TASK DETAILS:
Go to the line containing "1349x607 pixels." below; retype it and all following lines exactly, and leave out the pictures.

(Dataset entries)
┌──

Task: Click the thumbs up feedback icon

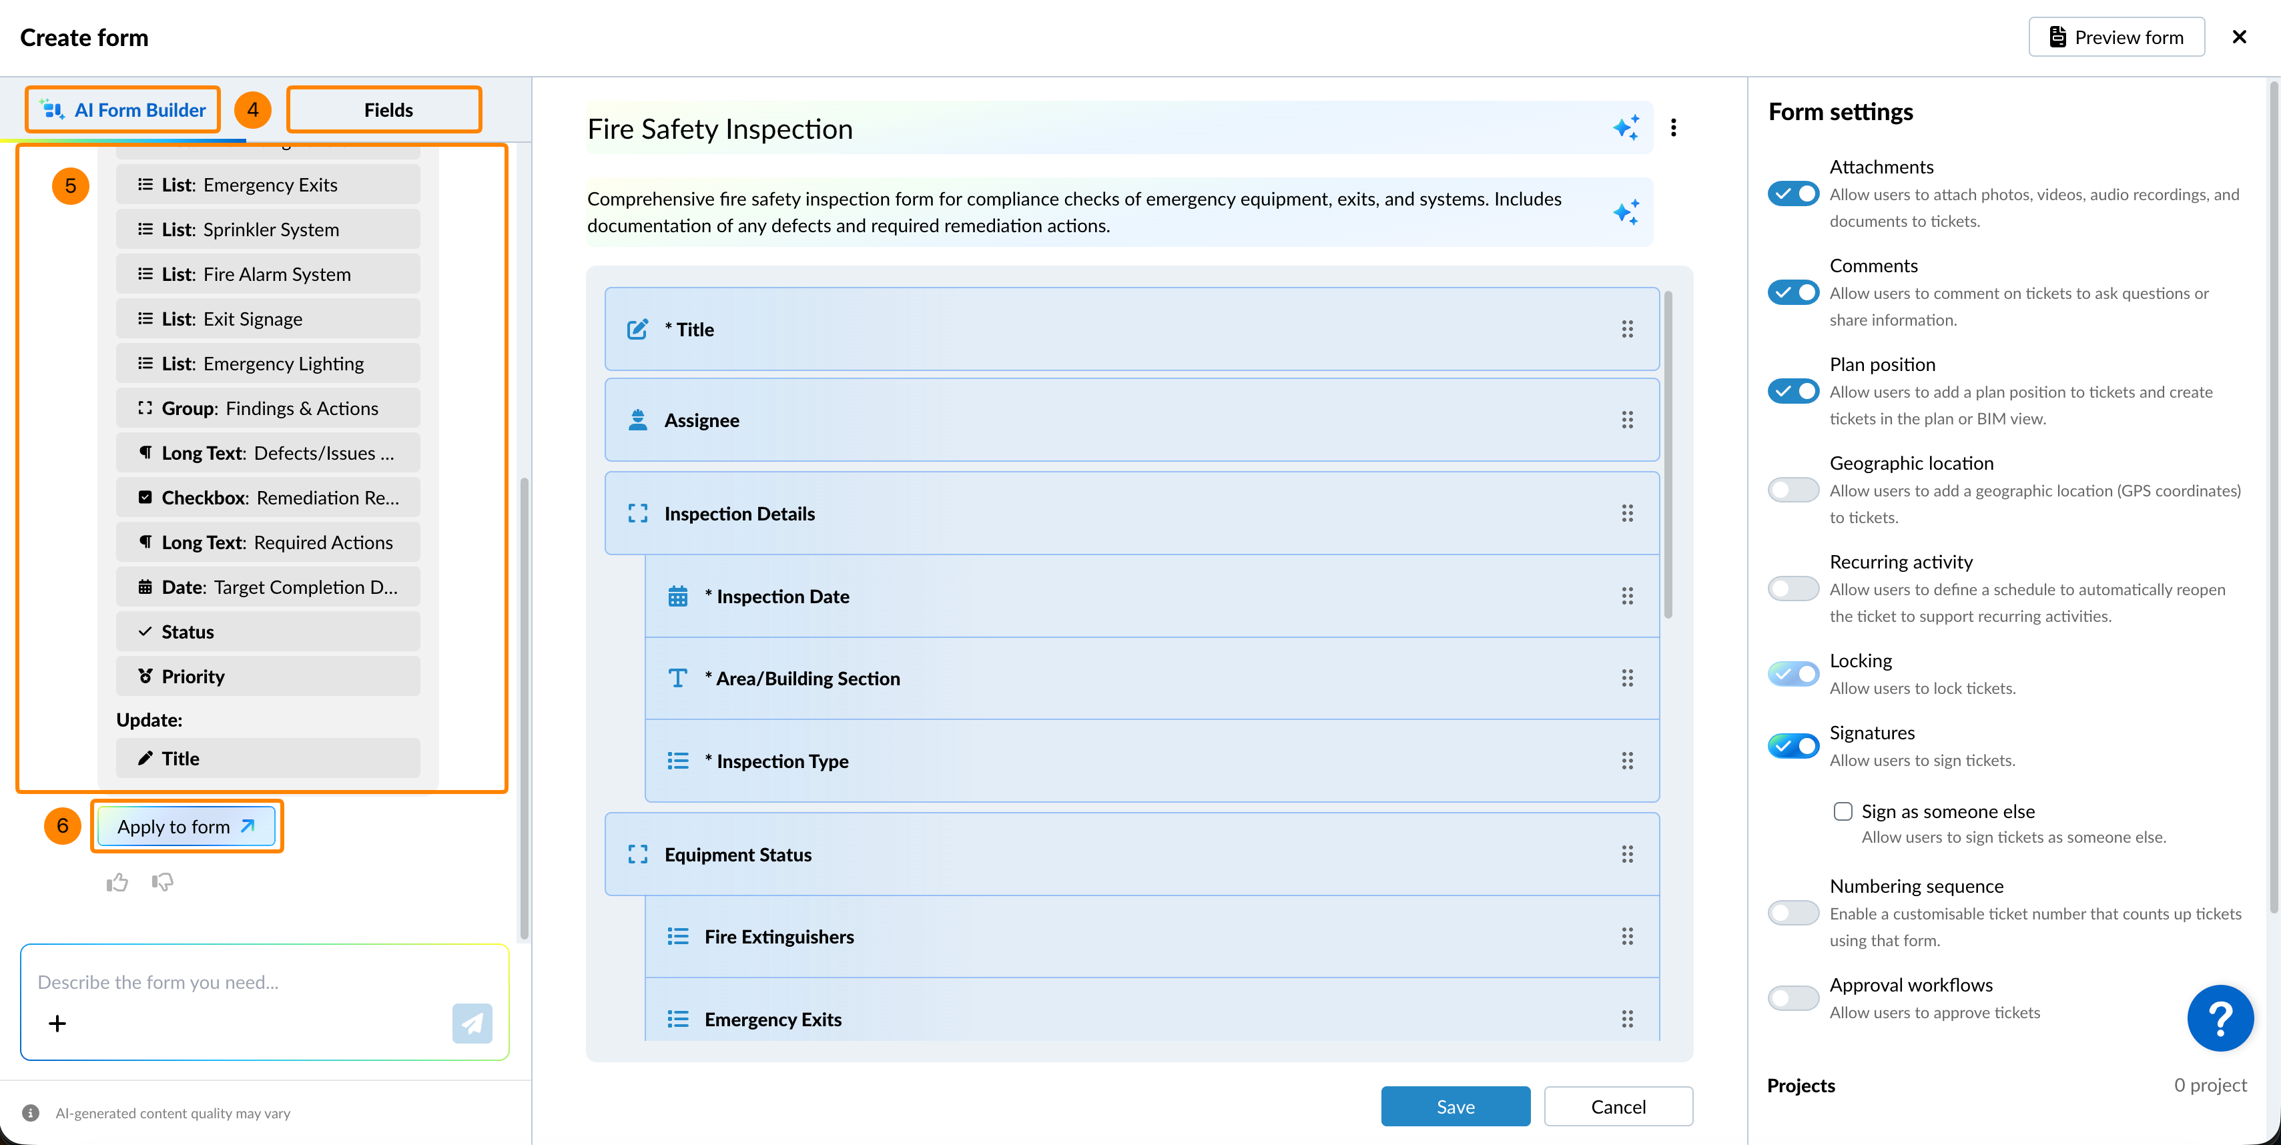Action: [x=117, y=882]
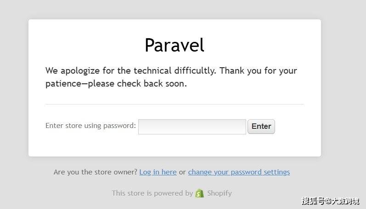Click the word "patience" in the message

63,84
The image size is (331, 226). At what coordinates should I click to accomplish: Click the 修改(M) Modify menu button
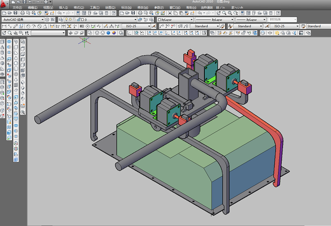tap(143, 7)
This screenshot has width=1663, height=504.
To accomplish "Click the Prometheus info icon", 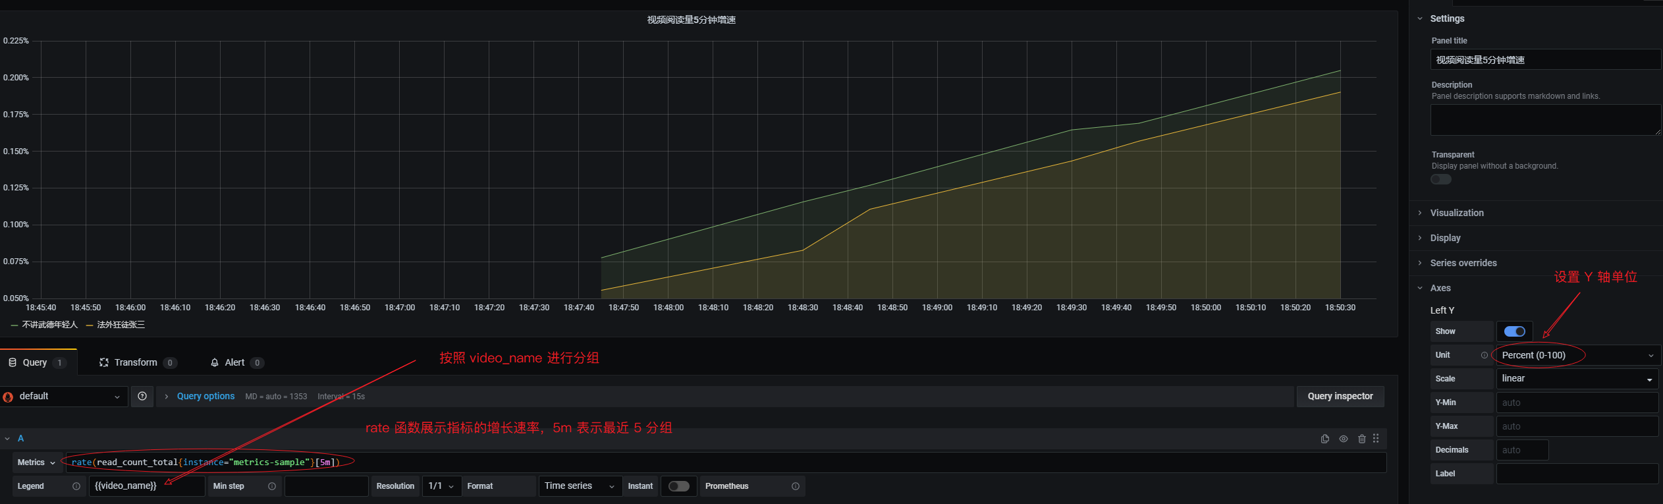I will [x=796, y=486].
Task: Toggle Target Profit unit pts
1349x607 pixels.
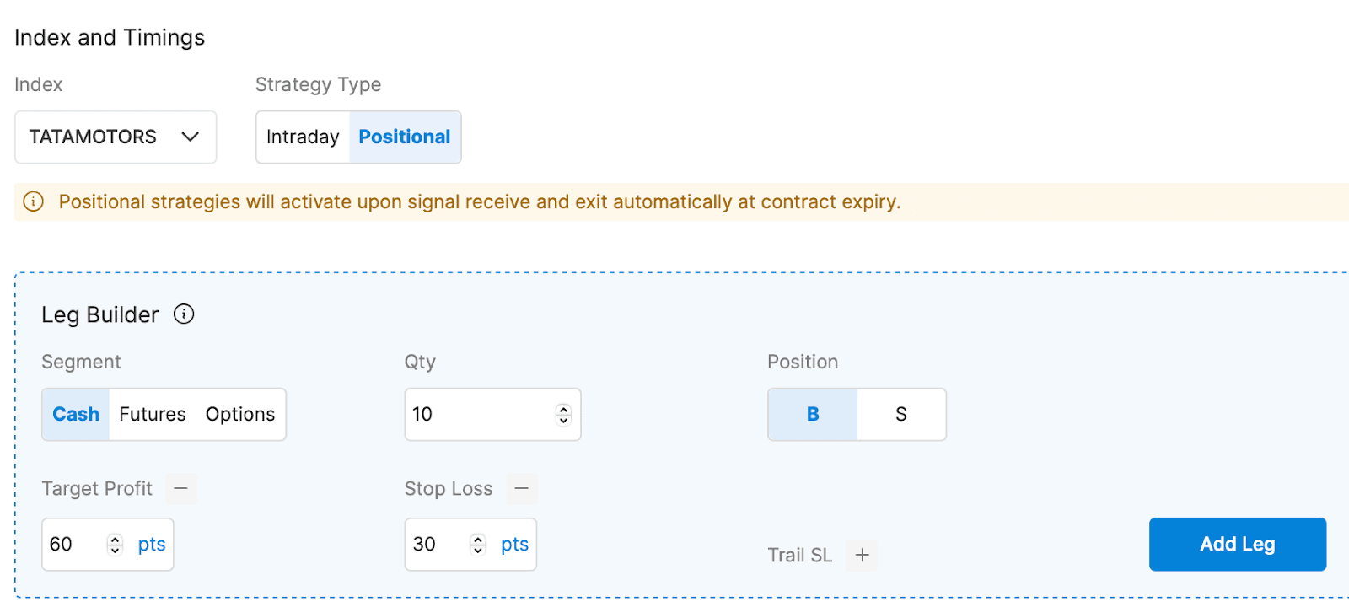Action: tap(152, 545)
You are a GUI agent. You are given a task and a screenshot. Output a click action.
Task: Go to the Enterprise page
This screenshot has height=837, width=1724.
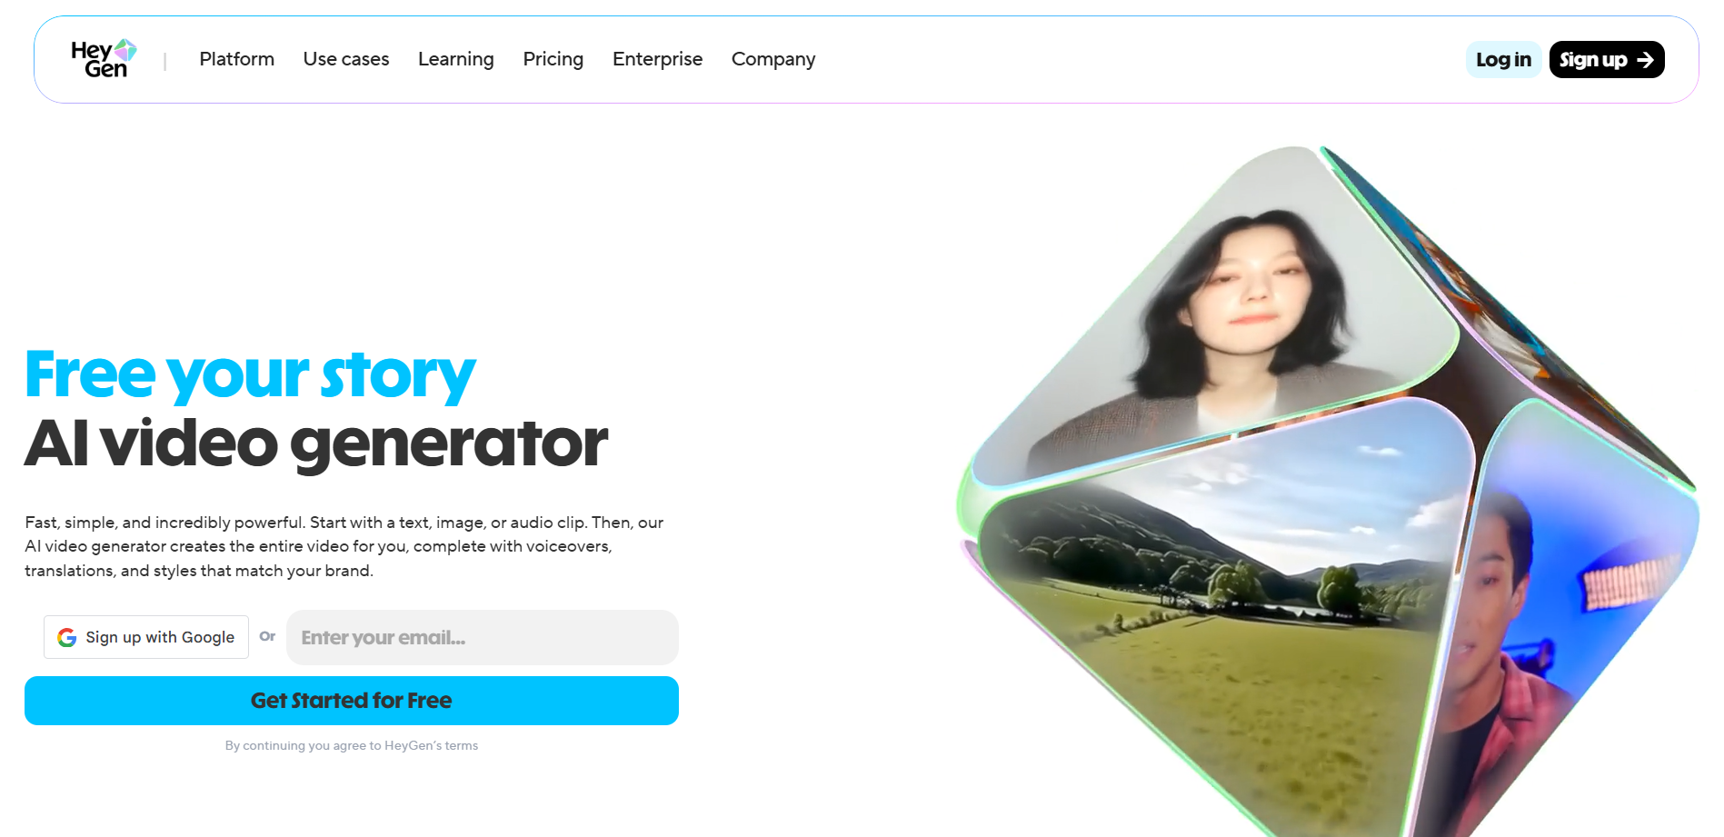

└──

OUTPUT FOR THIS EXERCISE:
1349x607 pixels.
Action: tap(152, 545)
You are a GUI agent. You are given a task and a screenshot. Output a click action.
Task: Go to the Enterprise page
This screenshot has height=837, width=1724.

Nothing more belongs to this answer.